Error correction with nanopore sequencing

by Anisha Banerjee (Technical University of Munich)

2025-06-09 14:00 (60 min) in USB 2.022

Among the many benefits and societal threats accompanying the digital age, we wish to focus on a particularly nasty problem: our ever-increasing data storage requirement. While DNA data storage seems to be a promising solution to this, further work must be done to make the writing and readout processes more practical and commercially viable while maintaining accuracy. A specific readout or sequencing technology that has recently turned many heads, including ours, is nanopore sequencing by Oxford Nanopore due to its support for longer reads and portability. However, its physical operation is plagued with multiple noise sources, implying that coding theorists might need to step in.

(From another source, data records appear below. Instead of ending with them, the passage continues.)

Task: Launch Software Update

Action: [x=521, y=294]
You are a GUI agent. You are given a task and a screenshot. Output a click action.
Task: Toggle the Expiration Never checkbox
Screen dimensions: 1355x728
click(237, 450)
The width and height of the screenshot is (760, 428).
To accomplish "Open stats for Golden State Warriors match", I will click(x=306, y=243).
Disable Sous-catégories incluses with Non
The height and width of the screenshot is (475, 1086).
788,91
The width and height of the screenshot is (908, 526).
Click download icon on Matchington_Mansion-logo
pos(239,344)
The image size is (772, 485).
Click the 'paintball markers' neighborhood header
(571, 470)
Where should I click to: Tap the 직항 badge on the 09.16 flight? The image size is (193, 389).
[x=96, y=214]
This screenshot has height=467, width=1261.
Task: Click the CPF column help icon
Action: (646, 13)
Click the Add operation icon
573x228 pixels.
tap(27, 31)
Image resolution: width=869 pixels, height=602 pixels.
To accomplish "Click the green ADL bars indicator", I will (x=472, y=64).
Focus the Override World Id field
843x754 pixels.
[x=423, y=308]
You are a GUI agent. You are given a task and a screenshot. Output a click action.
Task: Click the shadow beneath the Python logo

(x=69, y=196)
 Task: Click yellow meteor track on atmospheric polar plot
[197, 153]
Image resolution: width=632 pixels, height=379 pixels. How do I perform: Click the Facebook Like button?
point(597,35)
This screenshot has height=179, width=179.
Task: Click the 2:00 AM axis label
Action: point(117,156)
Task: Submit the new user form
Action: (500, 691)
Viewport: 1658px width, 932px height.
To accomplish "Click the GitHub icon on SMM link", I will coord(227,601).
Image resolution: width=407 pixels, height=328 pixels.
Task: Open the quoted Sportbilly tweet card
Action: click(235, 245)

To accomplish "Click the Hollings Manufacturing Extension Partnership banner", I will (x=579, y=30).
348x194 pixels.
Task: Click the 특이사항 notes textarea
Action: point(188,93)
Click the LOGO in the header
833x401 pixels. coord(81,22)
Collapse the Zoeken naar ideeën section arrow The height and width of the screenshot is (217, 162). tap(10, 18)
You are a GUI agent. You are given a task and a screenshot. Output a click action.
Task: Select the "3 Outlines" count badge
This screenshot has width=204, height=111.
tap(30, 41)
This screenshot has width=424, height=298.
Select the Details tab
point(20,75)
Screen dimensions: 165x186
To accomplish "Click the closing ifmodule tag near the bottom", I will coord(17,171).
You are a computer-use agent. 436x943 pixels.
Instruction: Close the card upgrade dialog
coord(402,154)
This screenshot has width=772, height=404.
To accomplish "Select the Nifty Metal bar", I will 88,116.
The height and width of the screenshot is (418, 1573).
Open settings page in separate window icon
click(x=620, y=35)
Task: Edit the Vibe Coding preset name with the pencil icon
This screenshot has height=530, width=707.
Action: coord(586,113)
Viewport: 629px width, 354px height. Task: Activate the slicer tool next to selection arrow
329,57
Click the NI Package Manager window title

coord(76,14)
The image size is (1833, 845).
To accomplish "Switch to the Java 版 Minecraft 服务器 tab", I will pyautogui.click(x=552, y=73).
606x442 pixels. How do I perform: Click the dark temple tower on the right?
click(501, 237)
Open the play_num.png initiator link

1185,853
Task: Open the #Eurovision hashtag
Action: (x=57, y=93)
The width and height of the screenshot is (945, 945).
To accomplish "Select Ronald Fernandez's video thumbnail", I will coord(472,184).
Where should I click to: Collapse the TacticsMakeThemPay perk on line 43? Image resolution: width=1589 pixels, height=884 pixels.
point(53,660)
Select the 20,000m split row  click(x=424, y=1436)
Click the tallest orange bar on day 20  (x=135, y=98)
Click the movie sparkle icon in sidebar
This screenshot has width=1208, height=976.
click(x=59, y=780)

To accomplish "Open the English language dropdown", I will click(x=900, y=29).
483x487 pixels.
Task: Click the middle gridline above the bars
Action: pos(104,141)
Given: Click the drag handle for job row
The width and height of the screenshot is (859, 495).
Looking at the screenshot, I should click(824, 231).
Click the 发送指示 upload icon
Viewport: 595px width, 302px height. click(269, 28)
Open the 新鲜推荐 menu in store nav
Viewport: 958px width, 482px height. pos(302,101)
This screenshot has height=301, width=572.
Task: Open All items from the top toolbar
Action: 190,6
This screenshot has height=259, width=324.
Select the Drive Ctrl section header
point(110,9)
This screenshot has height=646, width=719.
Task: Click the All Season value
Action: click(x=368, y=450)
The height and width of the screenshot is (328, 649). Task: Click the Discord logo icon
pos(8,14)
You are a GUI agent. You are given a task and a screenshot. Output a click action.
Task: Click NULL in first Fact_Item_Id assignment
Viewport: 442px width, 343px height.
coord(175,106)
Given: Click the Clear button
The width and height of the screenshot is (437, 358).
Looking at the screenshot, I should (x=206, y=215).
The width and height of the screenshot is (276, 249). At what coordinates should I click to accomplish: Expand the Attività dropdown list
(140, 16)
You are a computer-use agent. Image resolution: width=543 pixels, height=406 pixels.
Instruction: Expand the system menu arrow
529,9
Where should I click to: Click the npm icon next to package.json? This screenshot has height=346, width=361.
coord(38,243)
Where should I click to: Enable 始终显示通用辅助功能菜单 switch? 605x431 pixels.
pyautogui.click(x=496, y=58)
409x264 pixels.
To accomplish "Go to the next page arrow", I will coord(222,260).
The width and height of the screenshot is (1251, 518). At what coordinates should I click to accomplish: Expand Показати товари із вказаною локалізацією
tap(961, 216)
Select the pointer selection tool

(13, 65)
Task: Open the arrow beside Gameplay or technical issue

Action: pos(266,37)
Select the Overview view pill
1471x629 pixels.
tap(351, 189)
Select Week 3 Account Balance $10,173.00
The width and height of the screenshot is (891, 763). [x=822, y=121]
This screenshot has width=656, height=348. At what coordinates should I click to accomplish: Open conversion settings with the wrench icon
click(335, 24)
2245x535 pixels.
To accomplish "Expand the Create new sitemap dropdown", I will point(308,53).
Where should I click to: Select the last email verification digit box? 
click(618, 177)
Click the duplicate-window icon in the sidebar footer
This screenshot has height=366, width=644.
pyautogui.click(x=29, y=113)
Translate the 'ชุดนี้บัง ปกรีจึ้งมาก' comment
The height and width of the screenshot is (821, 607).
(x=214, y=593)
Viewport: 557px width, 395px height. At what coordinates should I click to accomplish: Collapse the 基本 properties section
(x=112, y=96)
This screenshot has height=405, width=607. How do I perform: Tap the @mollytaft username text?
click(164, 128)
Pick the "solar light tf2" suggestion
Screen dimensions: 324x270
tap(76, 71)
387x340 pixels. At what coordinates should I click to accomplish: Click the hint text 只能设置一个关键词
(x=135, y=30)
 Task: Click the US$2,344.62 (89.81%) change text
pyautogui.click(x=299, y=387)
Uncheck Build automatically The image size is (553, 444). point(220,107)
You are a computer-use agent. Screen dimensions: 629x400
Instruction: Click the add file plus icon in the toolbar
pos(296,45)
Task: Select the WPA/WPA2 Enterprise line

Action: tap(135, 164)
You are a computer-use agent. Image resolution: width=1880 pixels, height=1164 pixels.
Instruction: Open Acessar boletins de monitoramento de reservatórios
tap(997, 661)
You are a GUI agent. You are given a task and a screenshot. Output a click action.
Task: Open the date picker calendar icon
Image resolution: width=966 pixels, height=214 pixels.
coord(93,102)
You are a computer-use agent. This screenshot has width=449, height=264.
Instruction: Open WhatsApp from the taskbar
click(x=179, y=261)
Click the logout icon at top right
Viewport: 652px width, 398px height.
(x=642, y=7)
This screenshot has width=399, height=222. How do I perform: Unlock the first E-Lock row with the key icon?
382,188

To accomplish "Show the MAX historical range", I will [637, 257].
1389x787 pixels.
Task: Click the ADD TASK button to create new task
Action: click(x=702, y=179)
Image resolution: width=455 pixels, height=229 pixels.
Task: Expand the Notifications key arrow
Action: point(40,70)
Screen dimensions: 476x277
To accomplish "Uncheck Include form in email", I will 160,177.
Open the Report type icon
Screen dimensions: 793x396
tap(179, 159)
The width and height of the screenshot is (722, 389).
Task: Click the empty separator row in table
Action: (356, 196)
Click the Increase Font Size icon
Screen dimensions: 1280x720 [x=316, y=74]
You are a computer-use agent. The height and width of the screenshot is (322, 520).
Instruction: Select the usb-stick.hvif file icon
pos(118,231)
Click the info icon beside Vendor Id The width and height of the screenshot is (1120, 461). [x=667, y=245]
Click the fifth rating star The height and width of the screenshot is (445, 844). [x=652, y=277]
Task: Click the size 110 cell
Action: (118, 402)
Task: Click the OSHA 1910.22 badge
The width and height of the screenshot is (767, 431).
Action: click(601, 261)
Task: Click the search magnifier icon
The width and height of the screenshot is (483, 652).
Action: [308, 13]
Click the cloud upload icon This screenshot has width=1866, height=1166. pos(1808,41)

In this talk, we focus on nanopore sequencing, specifically the basics of its operation and what makes it noisy. Since the road most taken to making any synthesis/sequencing technology usable for DNA data storage applications is riddled with many insertion, deletion and substitution errors, we consider an alternative approach, namely to embrace the noise introduced by the nanopore sequencing channel. We observe how in a theoretical setting, incorporating a simplified model of the channel into the design of error-correcting codes can make such codes more efficient in comparison to those designed naively. An approach to how one might do the same in a probabilistic setting on the signal level is also demonstrated.